Given exercise: Can you recast the items from the line with "Given: Click the export icon with red arrow" up to and including the line with "tap(377, 45)" as a JSON list of strings, one string per line, leaving out blank lines?

Available records:
* Start *

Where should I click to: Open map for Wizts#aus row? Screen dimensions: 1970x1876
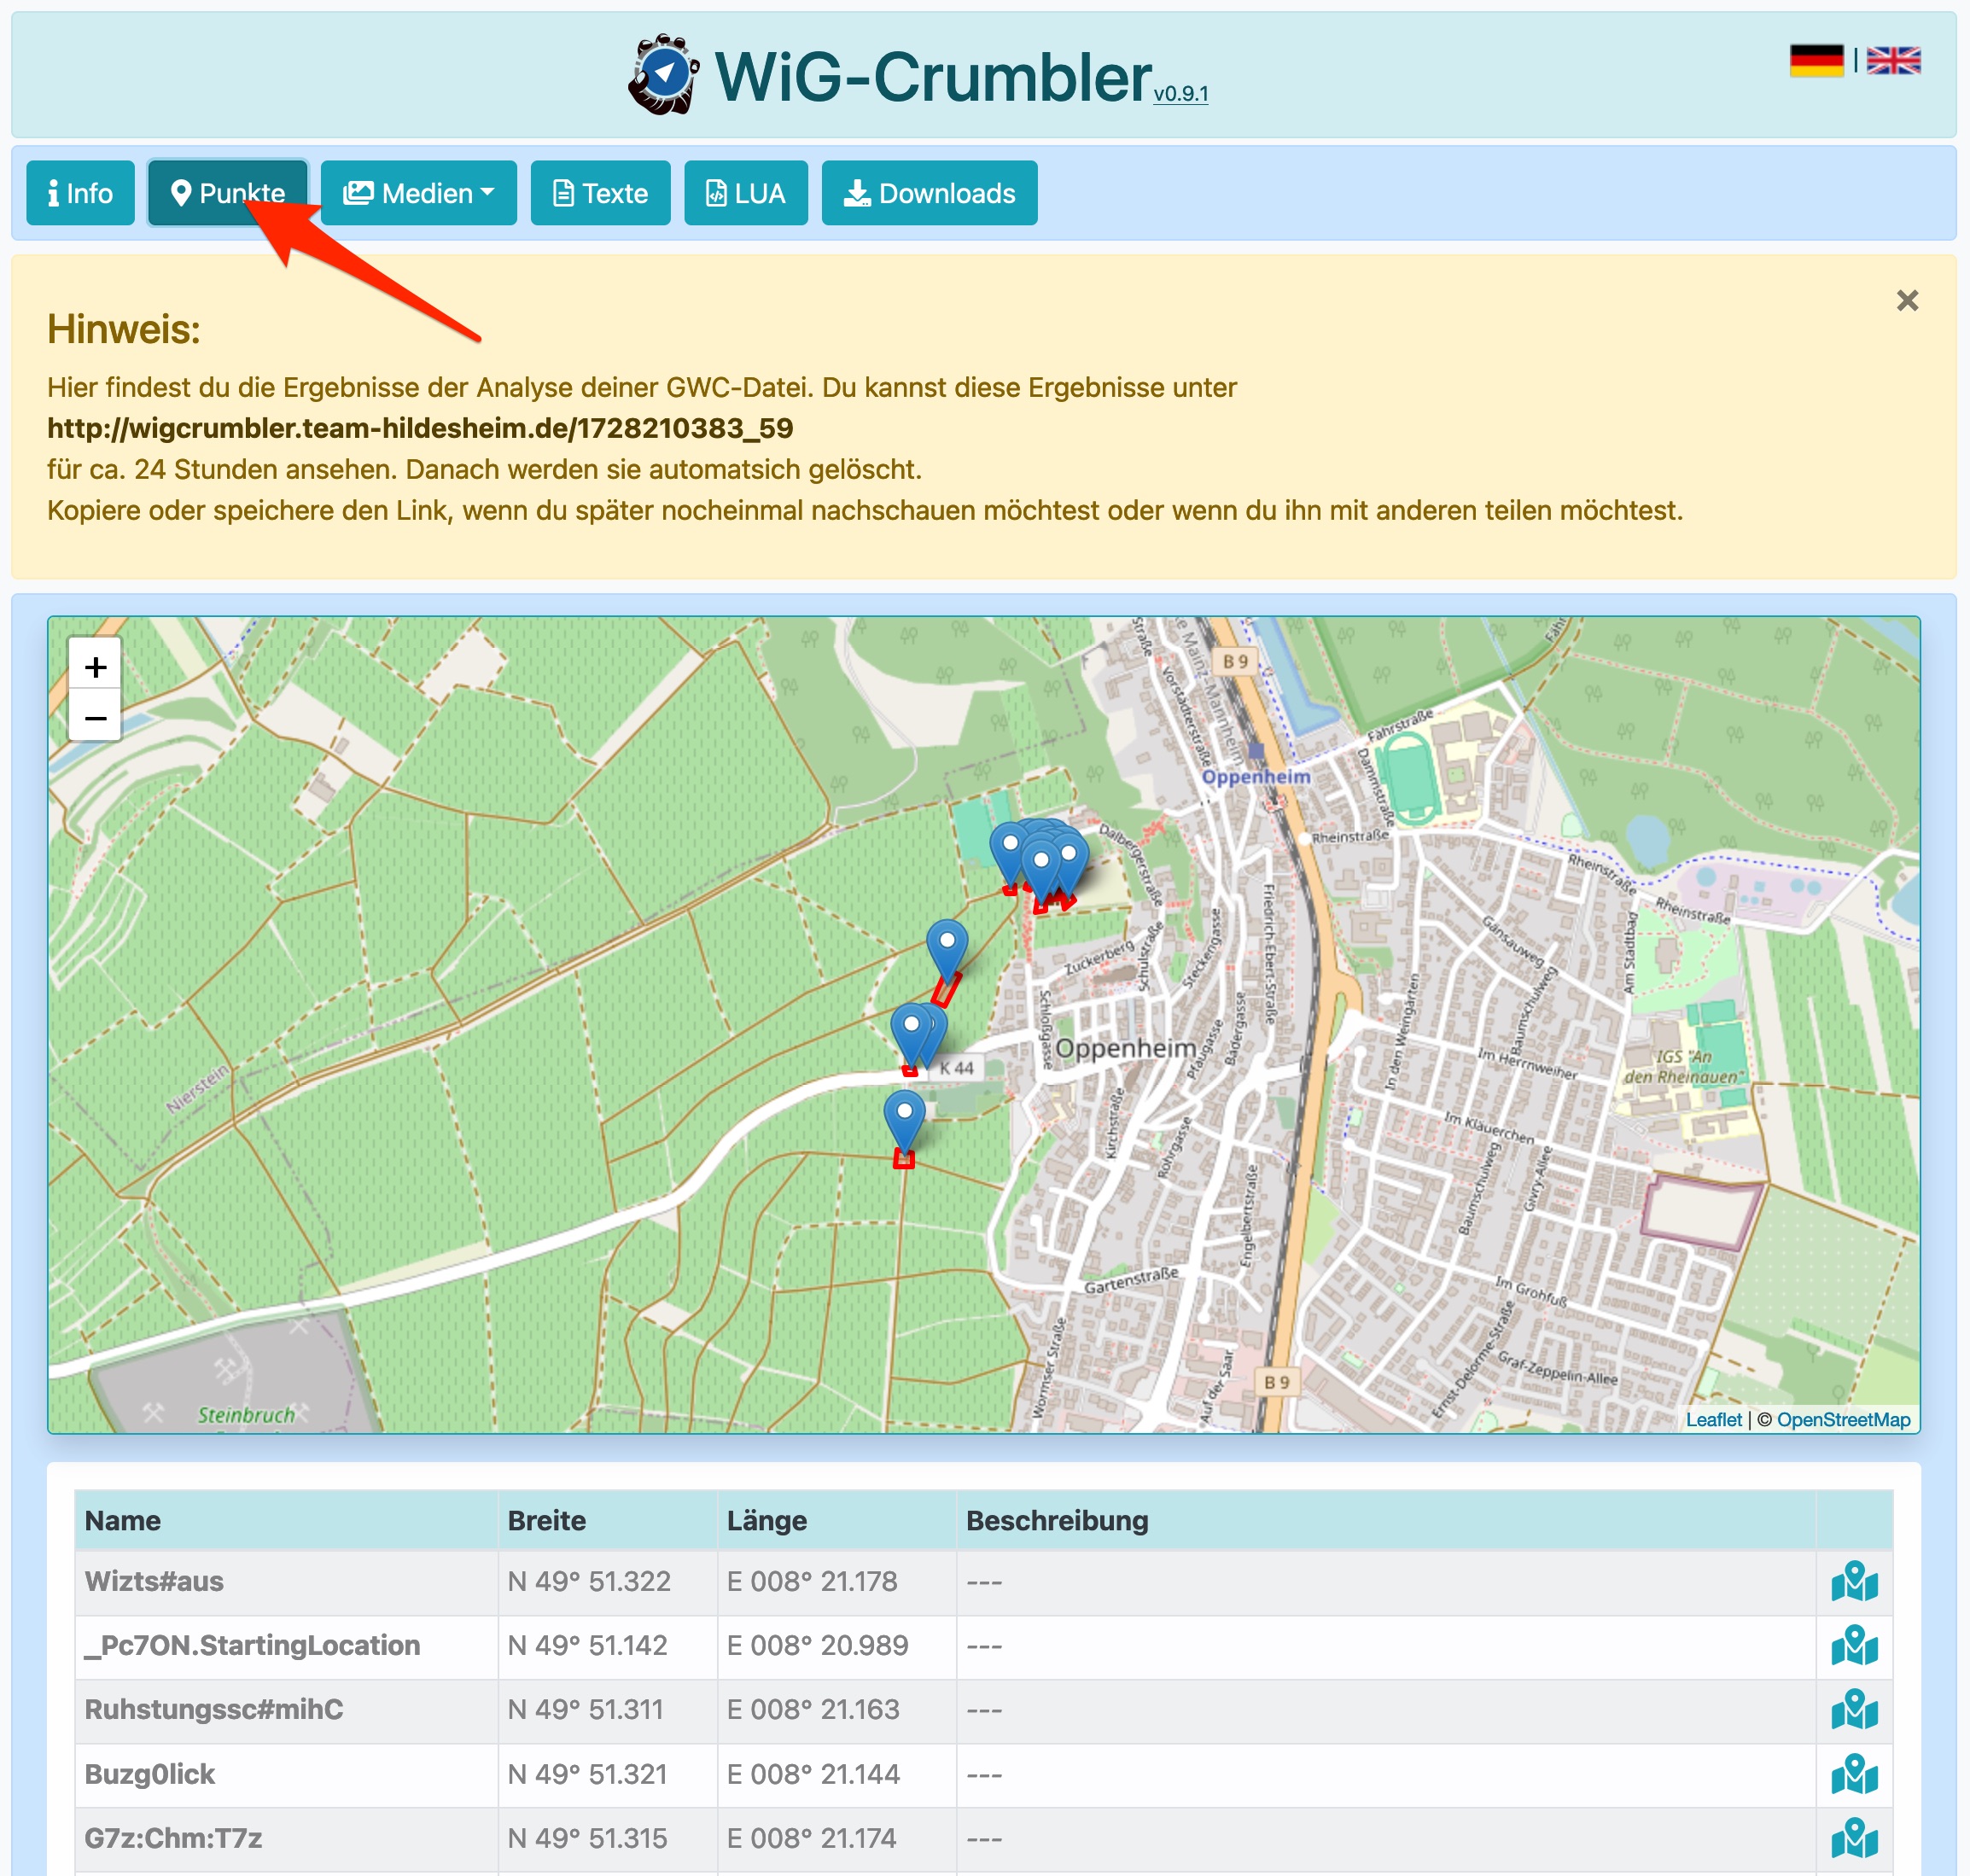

* End *
* Start *

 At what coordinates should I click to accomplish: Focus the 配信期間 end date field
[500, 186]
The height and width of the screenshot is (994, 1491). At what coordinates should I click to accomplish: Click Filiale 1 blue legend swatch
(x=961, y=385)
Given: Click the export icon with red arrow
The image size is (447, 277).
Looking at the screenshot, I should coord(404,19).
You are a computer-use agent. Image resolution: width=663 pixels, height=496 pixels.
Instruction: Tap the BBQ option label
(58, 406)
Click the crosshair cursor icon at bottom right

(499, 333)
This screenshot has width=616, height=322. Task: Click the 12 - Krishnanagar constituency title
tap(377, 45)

* End *
* Start *

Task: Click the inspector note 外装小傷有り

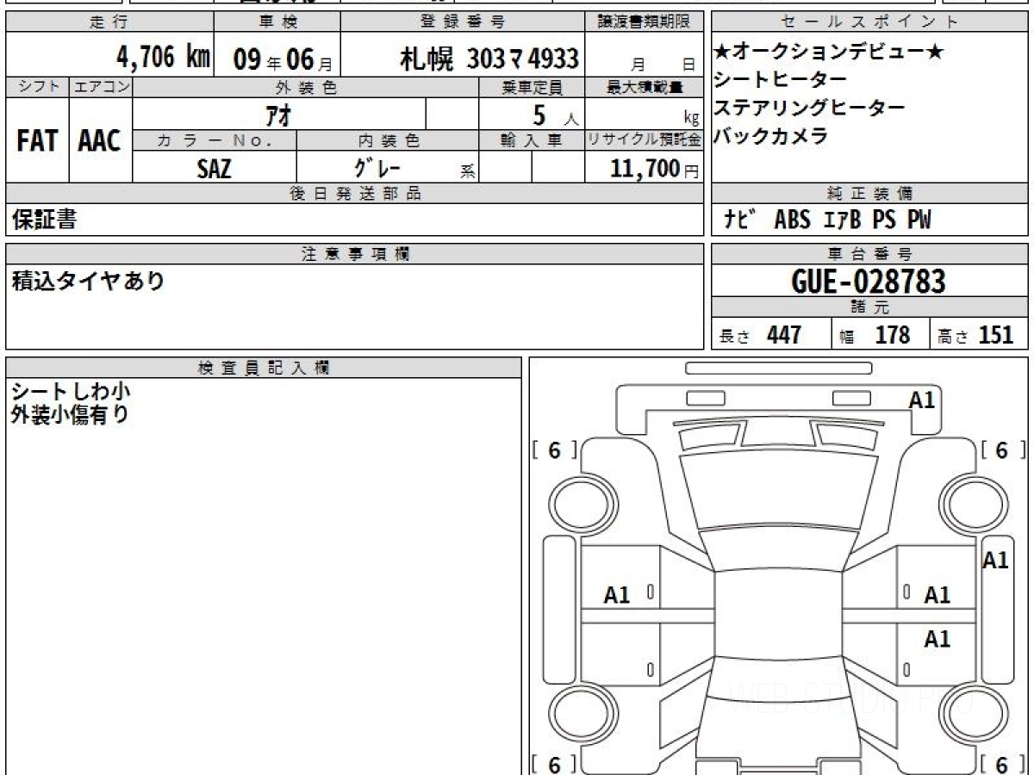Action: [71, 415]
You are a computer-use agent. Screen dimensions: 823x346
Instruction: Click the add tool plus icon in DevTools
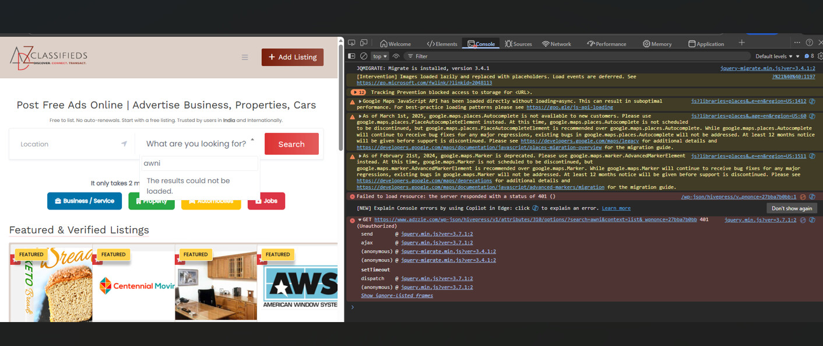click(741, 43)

* End *

Final answer:
[
  "Given: Click the export icon with red arrow",
  "The image size is (447, 277).",
  "Looking at the screenshot, I should coord(404,19).",
  "You are a computer-use agent. Image resolution: width=663 pixels, height=496 pixels.",
  "Instruction: Tap the BBQ option label",
  "(58, 406)",
  "Click the crosshair cursor icon at bottom right",
  "(499, 333)",
  "This screenshot has width=616, height=322. Task: Click the 12 - Krishnanagar constituency title",
  "tap(377, 45)"
]